Why You Should Choose Your Friends Wisely: Collective Animal Behavior

Humans are not the only animals that are able to organize themselves into coordinated groups or societies. Some animals exhibit incredible feats of coordination, but unlike us, they do so without a leader or a global view of the outcome, like a set of blue-prints. We may all be familiar with the hypnotic movement of a school of fish or a flock of starlings, which coordinate their movements so expertly in order to evade predation. By remaining visually connected with a crowd, a predator is less likely to narrow-in and pick you off as a stream of other options flow by.

But how do they do it? You may be asking. We are still trying to figure that out exactly, but in basic terms, each bird is following a set of simple rules that guide it to stay within a certain distance from its visible neighbors, all while moving, accelerating or turning.

Credit: Tsuneaki Hiramatsu digitalphoto.cocolog-nifty.com
Credit: Tsuneaki Hiramatsu

Another example of spectacular coordination is in select species of fireflies, which synchronize their flashing when in dense aggregations. Imagine a warm night along a River in Thailand. You gaze up at the dense foliage lining the shore and for an instant you see a tree erupt into green light, as if it were covered in hundreds of green Christmas lights. A flash – again! The tree lights-up repeatedly and rhythmically as each firefly releases a flash of light at the same instant. Why perform such a display? Well, they didn’t mean to – it’s an accident. Each firefly is actually a male trying to attract a female, who advertises his sexiness by flashing. But, it’s not quite enough to be bright – he needs to be first. The first to flash, that is. The other males around him may be quite attractive, but he really stands out by flashing before all of his competitors. With everyone trying to be first, everyone eventually ends up flashing at nearly the same moment until they are all synchronized. The result is a light display that seems well planned and coordinated.

But despite the hypnotic quality of these creatures, their accomplishments seem quite mundane compared to the degree of coordination achieved by the social insects, like termites, ants, social bees and wasps.
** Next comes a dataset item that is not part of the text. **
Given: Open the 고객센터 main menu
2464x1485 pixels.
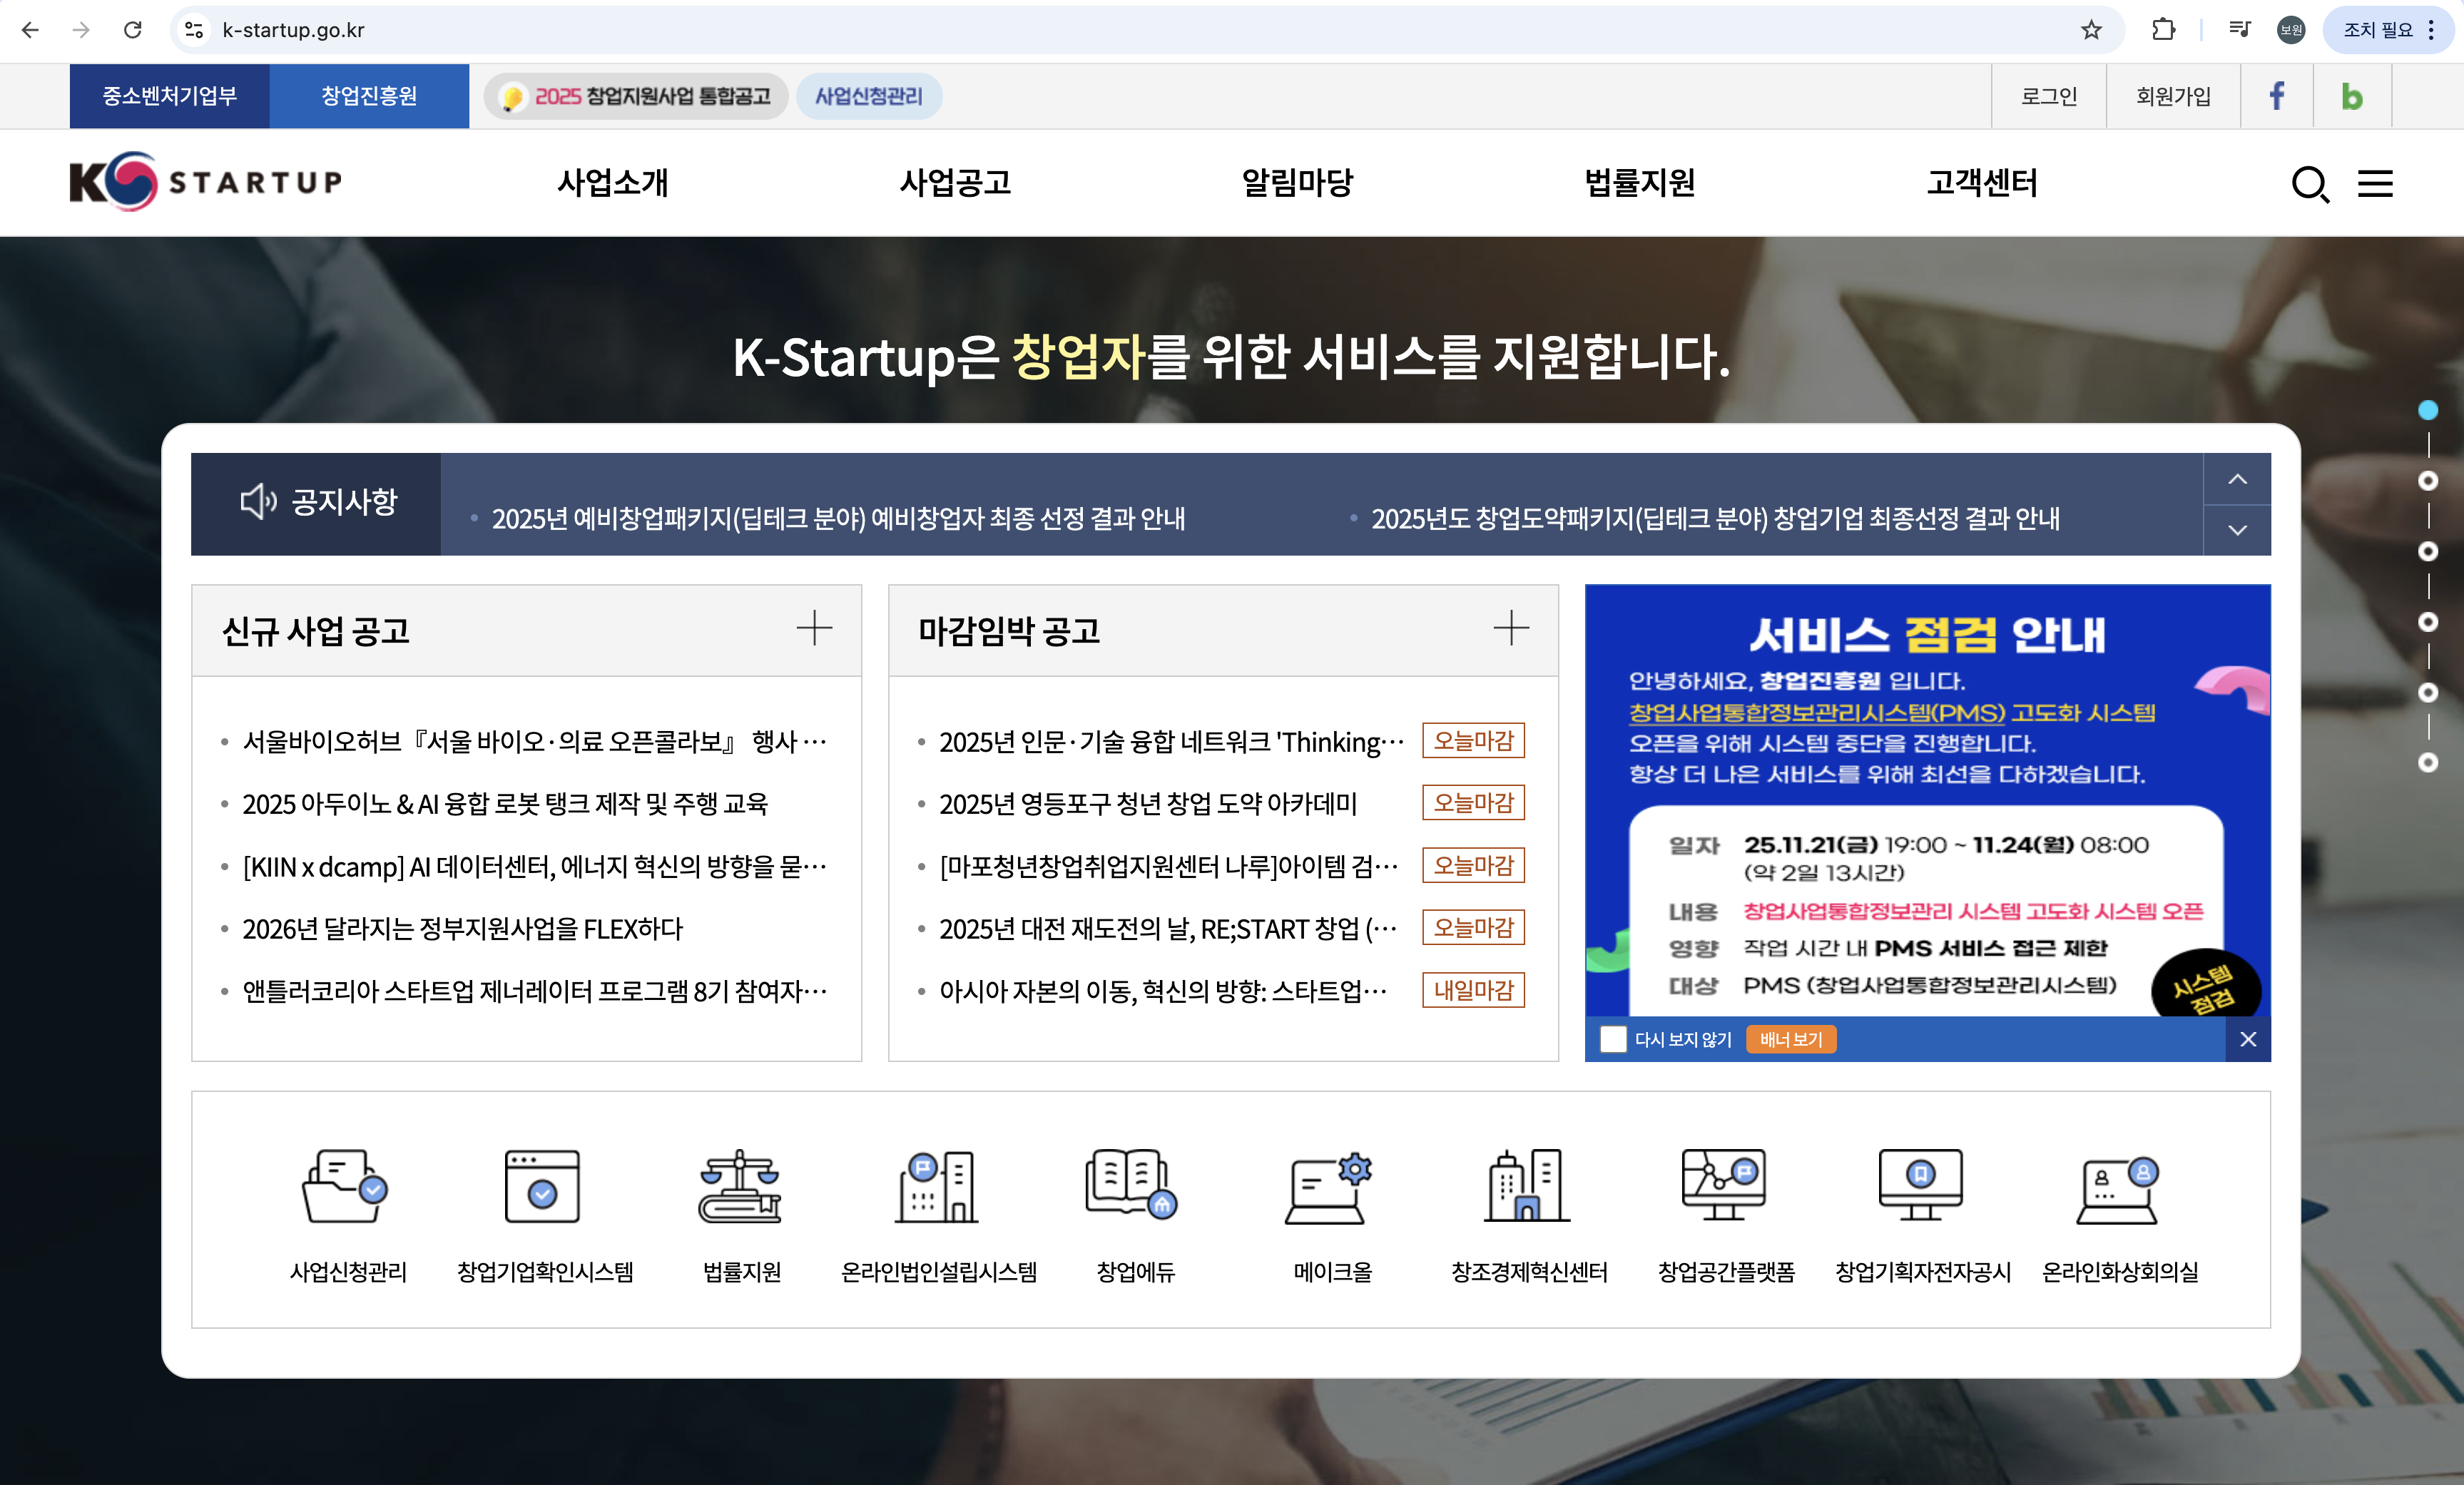Looking at the screenshot, I should point(1981,183).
These animal groups are not just coordinating their movements or synchronizing their behavior; their behavior is organized to get something done for the group, to accomplish a specific task.  Whether they are building structures, protecting the group from predators, or making decisions as a group, colony organization emerges even though each individual is naïve as to how their actions contribute to the whole.
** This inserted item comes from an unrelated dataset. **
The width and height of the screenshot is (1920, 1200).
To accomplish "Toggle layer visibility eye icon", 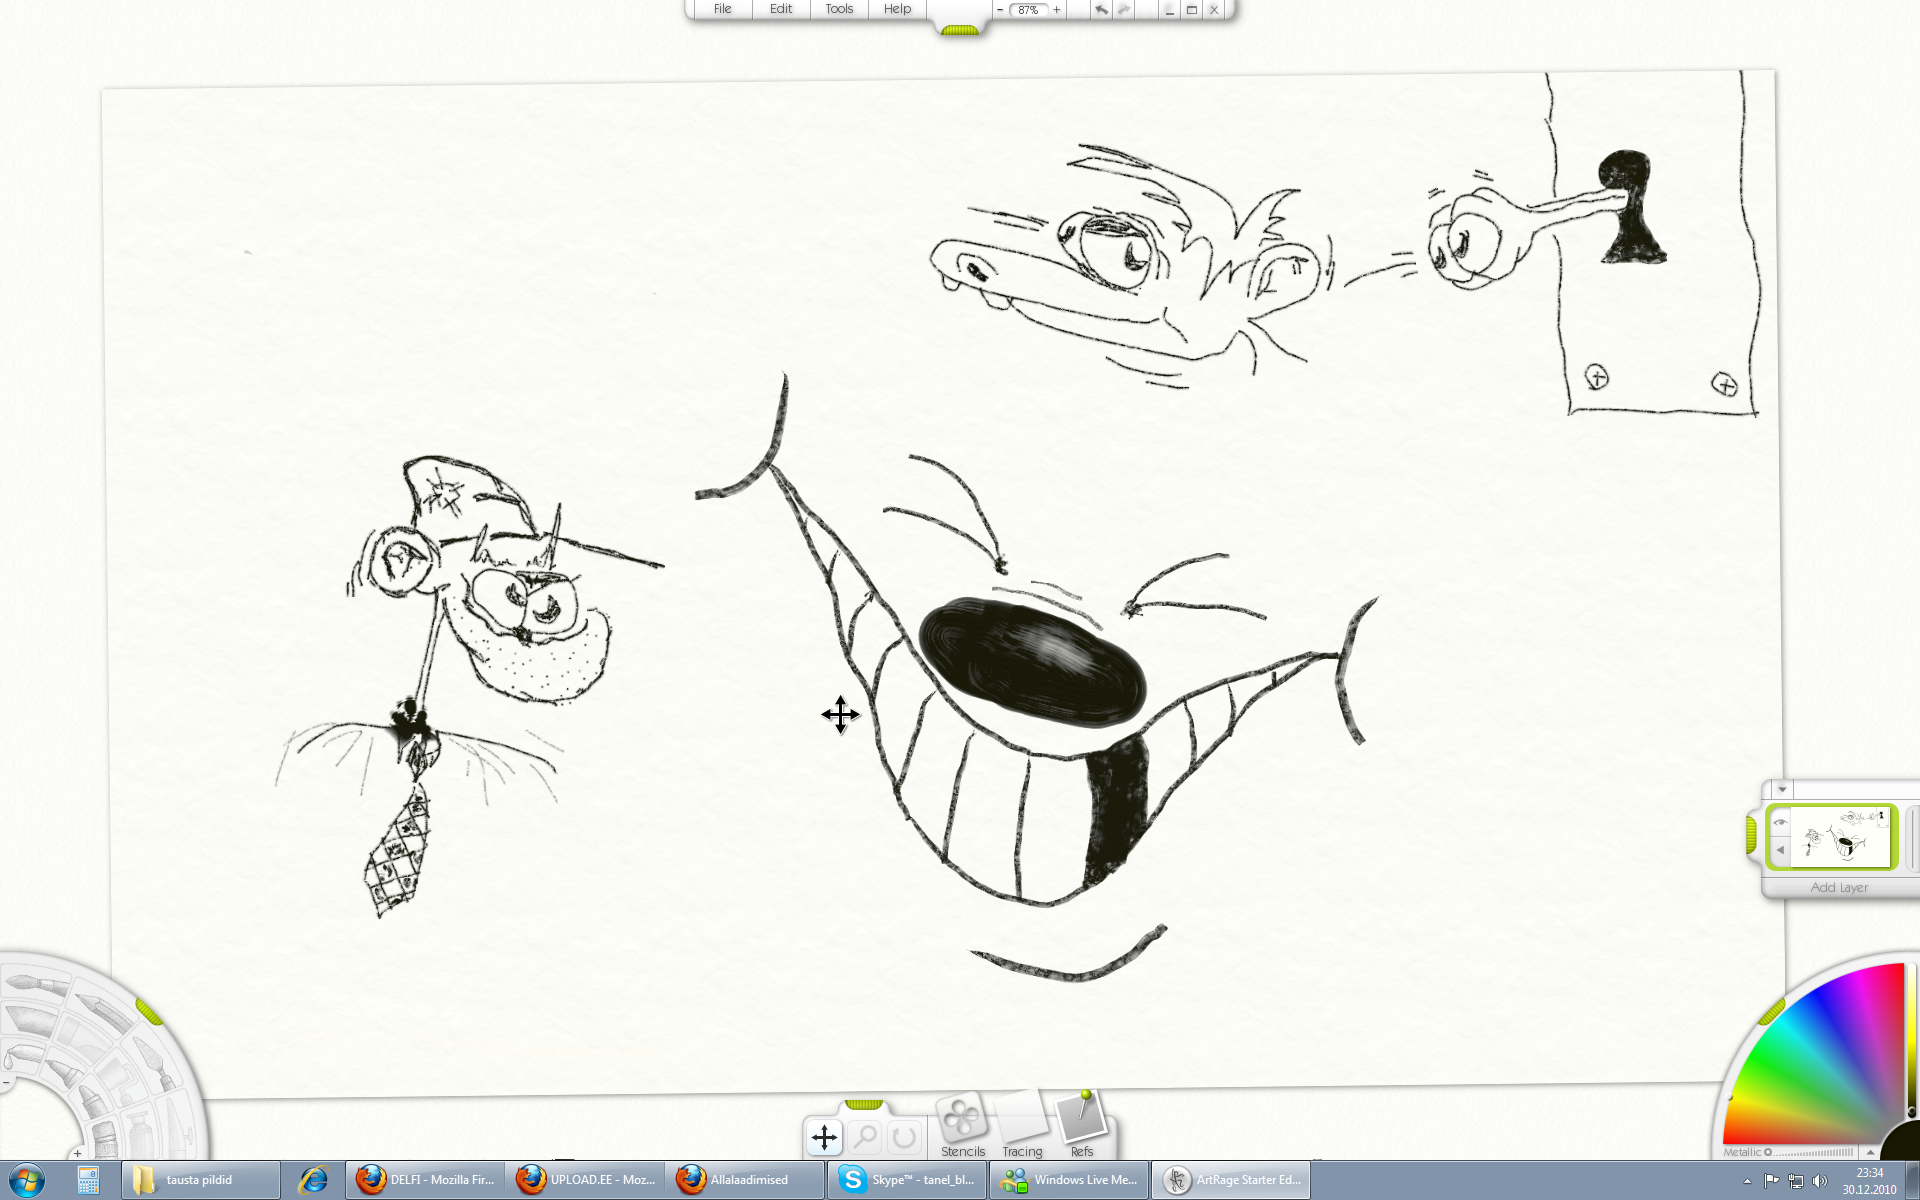I will [1780, 823].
For instance, the building behaviors of weaver ants South East Asia and Australia go beyond simple synchrony. These canopy dwelling ants build their nest chambers out of leaves by pulling neighboring leaves together using the combined strength of several ants. Once the leaves are in place, a different set of individuals apply a silky adhesive that sews the leaves together, forming a cozy cavity the ants call home.
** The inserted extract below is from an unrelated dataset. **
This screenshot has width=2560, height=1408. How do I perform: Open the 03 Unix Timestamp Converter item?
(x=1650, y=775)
Photo credit: Sean.hoyland, Wikimedia Commons

Army ants are also builders, but they create temporary nest cavities out of their own bodies. Individual workers grab onto one another using special hooks at the ends of their feet to form a large, but highly structured ball-o’-ants which contains both brood cavities and a safe, thermally regulated space for their queen.

Photo credit: www.alexanderwild.com
Photo credit: http://www.alexanderwild.com

When their nest is disturbed, Synoeca wasps in the Neotropics will ‘roar’ at a potential predator by beating their wings against the wall of their nest cavity to create reverberations. The colony synchronizes their wing beats to produce a sound reminiscent of an approaching marching army. Synoeca wasps always perform this specialized threat display before attacking. Their display is an honest signal of their extremely painful sting (a 4 on the Schmidt Pain Index!), but is also a useful way of avoiding a costly attack, which ends up in many deaths for the colony, as each sting is fatal to the wasp.

When honeybee colonies need to move to a new nest site (i.e. are in the market for real-estate), the colony as a whole must come to an agreement about where to move. A colony has thousands of individuals, yet remarkably, the colony comes to a consensus by voting for the best options, much like our democratic human societies. Bees that have located good options will tell other bees to go have a look for themselves, but they ‘tell’ other bees by performing a waggle dance that indicates the location of the site. The better the site, the more that bee will ‘tell’ others, and thus more bees will visit that site. Bees vote by simply being present at the potential site, and once a threshold number of visitors are present, the colony takes flight and move-in to their new home.

In contrast to the flocks of birds or the fireflies, the level of sophistication and coordination that social insects achieve is possible because natural selection is operating differently. Many social insects are what we call “superorganisms”, and they function more like a unitary organism rather than groups of self-interested competitors.


Hölldobler B., Wilson E.O. 1990. The Ants. Harvard University Press, Cambridge, Massachusetts.

Rau, P. 1933. Jungle Bees and Wasps of Barro Colorado Island. Kirkwood, Missouri.

Seeley, T. D. 2010. Honeybee Democracy. Princeton, New Jersey: Princeton University Press.

Strogatz, S. 2003. Sync: The Emerging Science of Spontaneous Order. Hyperion, New York, New York.